Sus padres querían que hiciera alguna actividad física. "Casi toda mi niñez se dedicaron a buscar algún deporte que a mí me llenara de verdad y me hiciera realmente feliz", contaría hace poco el patinador.
Pero, seguramente, cuando Hernán y Natalia inscribieron a su hijo Emanuelle Silva Santibáñez en el Club de Patinaje Quinta Normal, no sólo estaban fomentando que el pequeño hiciera deporte, como querían, sino que comenzaban a forjar a un campeón.
Siendo aún juvenil, supo de los sabores de la gloria al coronarse en el Mundial de Corea. Eso fue en 2011. Entre medio, el cerronavino también estuvo en los Panamericanos de Guadalajara de ese mismo año, y en los Mundiales de Italia y Bélgica, en las dos siguientes temporadas. Y, en Santiago 2014, aportó la primera medalla de oro a la causa chilena en los Suramericanos donde hacía de local.
Dirigido por Francisco Fuentes, Silva realizó el último tramo de su preparación para Toronto en Miami. Ahí, afinó detalles, tras una larga y dolorosa lesión a la ingle, que incluso hizo dudar de su presencia en los Panamericanos, al clasificar en recién durante el primer semestre, debido a la incómoda molestia que arrastraba desde noviembre y que parecía no dar tregua.

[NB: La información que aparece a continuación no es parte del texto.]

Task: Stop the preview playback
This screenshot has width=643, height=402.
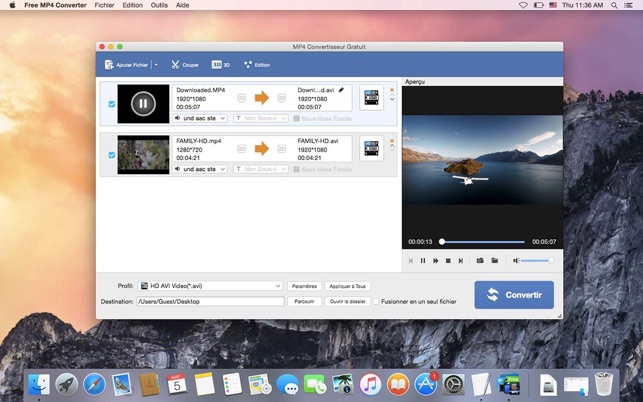Action: (448, 260)
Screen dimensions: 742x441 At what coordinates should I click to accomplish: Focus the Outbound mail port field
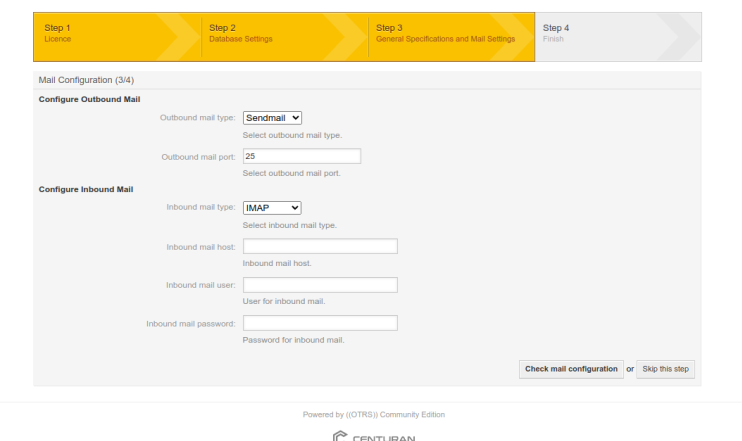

Como otra veces, Silva no se rindió. Y volvió a conocer la gloria. Cuando la atención estaba puesta, fundamentalmente, en lo que podía hacer María José Moya, el cerronavino -nacido el 24 de febrero de 1993- llevó su metro y 79 centímetros y sus 76 kilos más rápido que nadie a la meta de los 200 metros contrarreloj, tal como en Corea 2011, rematando directamente en lo más alto del podio.